The Main Contractor provides all design to the Subcontractor, all drawings are referenced in the Works Information.
Subcontractor arrives on site to commence work, enters the coordinates from the design information and the road level is actually 500mm higher than the design states.
Subcontractor stands work down and seeks advice from the Main Contractor.
Main Contractor states the issue is with topographical information that was used to produce design and the issue will take 2 weeks to resolve.
Question: Under which sub clause of Cl60 does the subcontractor claim for the stand down costs against?
Rather than stand down off their own back the Subcontractor should have asked the Contractor what they wanted them to do which would have been an instruction to stop work under 60.1(4). You could also have notified an early warning an instructed an immediate risk reduction meeting (early warning meeting under NEC4) to discuss the issue and see what they want you to do. It would have been the Contractor responsibility to record the action to be taken which again would have probably been to have stopped whilst the drawings are revised. Or you could have notified that it is now impossible to do the design with those levels and again they would have to give an instruction on how to resolve the impossibility.

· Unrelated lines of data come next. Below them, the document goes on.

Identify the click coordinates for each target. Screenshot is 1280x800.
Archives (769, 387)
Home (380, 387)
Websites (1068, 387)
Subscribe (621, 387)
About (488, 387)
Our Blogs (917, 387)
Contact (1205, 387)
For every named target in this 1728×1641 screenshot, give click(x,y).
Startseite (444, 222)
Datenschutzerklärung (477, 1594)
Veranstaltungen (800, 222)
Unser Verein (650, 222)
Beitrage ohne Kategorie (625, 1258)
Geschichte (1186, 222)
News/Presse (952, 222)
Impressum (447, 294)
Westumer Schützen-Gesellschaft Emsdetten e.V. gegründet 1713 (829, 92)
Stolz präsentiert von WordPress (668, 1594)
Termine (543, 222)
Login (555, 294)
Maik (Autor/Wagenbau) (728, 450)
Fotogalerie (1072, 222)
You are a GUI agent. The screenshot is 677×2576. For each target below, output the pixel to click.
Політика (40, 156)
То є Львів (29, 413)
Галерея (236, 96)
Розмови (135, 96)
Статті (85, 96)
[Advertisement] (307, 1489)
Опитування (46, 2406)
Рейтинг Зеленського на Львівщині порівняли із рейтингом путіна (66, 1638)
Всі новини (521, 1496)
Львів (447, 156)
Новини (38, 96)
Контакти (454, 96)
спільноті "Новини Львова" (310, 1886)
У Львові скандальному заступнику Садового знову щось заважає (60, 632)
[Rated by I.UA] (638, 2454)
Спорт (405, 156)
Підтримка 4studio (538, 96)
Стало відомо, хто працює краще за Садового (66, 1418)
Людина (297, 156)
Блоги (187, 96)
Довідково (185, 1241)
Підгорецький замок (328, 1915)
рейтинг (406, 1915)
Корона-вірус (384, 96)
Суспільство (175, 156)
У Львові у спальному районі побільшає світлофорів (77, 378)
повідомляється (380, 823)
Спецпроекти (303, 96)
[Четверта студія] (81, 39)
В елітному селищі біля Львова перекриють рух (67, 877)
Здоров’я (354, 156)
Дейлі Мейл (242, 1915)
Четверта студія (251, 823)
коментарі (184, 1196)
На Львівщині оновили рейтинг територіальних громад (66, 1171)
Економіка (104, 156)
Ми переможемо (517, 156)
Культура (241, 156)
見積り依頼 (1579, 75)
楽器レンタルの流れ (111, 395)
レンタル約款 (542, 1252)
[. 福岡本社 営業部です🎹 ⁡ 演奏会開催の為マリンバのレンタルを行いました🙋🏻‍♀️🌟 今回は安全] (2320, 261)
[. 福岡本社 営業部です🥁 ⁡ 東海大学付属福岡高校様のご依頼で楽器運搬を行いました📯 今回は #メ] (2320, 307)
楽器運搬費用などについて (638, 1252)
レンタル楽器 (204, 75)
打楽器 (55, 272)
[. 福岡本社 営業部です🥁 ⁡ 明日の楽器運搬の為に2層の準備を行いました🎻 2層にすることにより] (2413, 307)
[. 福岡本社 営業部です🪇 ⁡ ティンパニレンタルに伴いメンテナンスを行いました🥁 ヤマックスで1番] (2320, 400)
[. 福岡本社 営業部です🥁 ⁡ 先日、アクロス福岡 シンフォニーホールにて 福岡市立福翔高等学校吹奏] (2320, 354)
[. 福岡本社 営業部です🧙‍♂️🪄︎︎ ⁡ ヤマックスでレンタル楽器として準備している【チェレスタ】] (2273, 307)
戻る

I would speak to the Contractor and make sure you get this in writing from them that you have done the correct thing. Worst case scenario you will include the cost of being stopped within the CE for the change to the Works Information when it comes two weeks later under 60.1(1), but much better to get clear agreement from them that they wanted you to stop, otherwise they might claim you did that off your own back and they will not pay for it (but hard to agree anything else here other than the Subcontractor should be able to claim for something that clearly is not their liability).